Вслед за Данте, сказавшим некогда: «Амор проник в меня с такою силой, что слил свою сущность с моею», флорентинские неоплатоники объявляют красоту божественным светом, пронизывающим все сущее. Дымка непознанной тайны окутывает жизненные романы Боттичелли, но картины художника яснее пространных писаний современников утверждают его в качестве восприемника сладко-мучительного Дантова наследства.
Все меньше оставалось теперь во Флоренции феодальных дворцов-крепостей с их мрачными башнями. Старые общественные здания обновлялись и перестраивались, новые воздвигались повсеместно. Что нельзя было срочно заменить новым, с поспешностью подновлялось сверху. В стремлении как можно быстрее сделать желанное будущее настоящим, торопя, обгоняли в городе время, закрывая фасады средневековых построек временными щитами с изображением новой ренессансной архитектуры. В дни карнавалов празднества происходили перед обновленными фасадами, словно усиливая двойственность этого удивительного маскарада, — поскольку здания, подобно участникам процессий, оказывались тоже как бы в масках.
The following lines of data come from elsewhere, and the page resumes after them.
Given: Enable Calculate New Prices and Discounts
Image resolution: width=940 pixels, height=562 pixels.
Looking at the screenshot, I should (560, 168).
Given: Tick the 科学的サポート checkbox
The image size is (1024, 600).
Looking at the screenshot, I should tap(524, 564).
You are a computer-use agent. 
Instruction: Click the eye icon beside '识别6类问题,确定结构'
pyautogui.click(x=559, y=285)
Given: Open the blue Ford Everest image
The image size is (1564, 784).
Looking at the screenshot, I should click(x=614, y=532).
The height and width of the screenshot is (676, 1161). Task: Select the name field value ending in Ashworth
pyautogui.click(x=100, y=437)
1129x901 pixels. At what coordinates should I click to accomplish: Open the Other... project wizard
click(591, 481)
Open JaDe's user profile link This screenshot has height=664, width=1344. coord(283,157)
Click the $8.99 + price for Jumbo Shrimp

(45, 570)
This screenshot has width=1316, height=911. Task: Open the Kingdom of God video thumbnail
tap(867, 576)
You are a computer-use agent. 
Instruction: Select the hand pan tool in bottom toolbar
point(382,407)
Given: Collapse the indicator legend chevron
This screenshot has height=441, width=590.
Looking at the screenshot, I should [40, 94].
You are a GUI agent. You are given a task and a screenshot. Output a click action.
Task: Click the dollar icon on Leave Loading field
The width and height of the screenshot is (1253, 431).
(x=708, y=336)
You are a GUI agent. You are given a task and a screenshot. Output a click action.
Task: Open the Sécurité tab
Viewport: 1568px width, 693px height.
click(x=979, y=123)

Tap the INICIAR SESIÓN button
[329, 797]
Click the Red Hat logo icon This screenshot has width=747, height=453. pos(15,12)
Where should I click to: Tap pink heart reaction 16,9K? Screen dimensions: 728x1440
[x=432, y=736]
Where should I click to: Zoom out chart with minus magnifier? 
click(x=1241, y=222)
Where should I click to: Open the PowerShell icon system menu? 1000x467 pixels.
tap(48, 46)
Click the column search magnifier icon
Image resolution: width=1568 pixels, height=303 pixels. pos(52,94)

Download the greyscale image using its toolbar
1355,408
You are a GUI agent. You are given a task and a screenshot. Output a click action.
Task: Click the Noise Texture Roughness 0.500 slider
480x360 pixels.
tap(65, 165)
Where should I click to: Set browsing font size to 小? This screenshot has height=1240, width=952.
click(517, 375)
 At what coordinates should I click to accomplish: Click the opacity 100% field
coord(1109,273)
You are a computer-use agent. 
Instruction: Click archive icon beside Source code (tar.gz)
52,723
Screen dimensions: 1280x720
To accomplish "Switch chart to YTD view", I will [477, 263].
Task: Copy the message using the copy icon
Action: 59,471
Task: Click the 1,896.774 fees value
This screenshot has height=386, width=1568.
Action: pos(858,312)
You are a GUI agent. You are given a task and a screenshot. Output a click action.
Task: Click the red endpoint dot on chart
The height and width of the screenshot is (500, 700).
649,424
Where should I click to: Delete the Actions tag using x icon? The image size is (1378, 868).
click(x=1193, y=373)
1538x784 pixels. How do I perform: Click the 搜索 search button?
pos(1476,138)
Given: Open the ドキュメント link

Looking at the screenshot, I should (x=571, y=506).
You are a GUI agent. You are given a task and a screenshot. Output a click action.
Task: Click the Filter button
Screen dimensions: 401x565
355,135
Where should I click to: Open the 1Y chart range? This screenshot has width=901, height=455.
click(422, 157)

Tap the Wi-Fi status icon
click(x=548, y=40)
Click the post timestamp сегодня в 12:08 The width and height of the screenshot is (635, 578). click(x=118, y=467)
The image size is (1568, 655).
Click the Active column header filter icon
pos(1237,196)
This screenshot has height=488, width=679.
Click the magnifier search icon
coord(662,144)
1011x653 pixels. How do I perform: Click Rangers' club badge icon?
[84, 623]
Зато на картинах живописцев воображение с полной свободой опережало смелость архитектурных новаций в изображениях самых сказочно идеальных дворцов. В начале правления внука «Отца отечества» многие искренне верят в близость земного Рая — и ослепительность еще только обещанного завтрашнего света щедрым золотом заливает картины уже сегодня.
После смерти Пьеро Медичи в 1469 г. его старший сын всецело захватывает руководство всем идеологическим строительством. Роль волшебных волхвов-дарителей в его жизни в этом случае сыграли весьма прозаические лица, однако облеченные всей полнотою гражданской власти. О гражданских их добродетелях Лоренцо не спрашивал, главное — они пришли «просить его ради бога принять бразды правления в свои руки» (Макиавелли).
Живописно, но в меру продемонстрированные сыновняя скорбь, чувствительность и робость Лоренцо до слез растрогали обычно малочувствительных старцев. «Прежде чем разойтись, все присутствующие поклялись, что будут видеть в юных Медичи родных сыновей, — свидетельствует Макиавелли, — а те заявили, что почитают собравшихся здесь старцев за отцов». После этого «Лоренцо и Джулиано стали чтить как первых в государстве, они же во всем руководствовались советами мессера Томмазо». Умудренный житейским и политическим опытом магистрат Томмазо Содерини наставляет послушных сироток к власти, и на первых порах все являет характер трогательного единения, истинной политической идиллии.
Но недолго герой ее побыл робким учеником — мнимый птенец очень скоро приобрел оперение и расправил крылья. Он не из тех, кто поет с чужого голоса — хотя б то была самая высшая государственная мудрость. Он уже никогда не выпустит того, что однажды лопало в его цепкие руки. И, решительно рванувшись вперед от наставников и доброхотов, Лоренцо бросается самостоятельно созидать свое «яркое, смутное и жесткое время».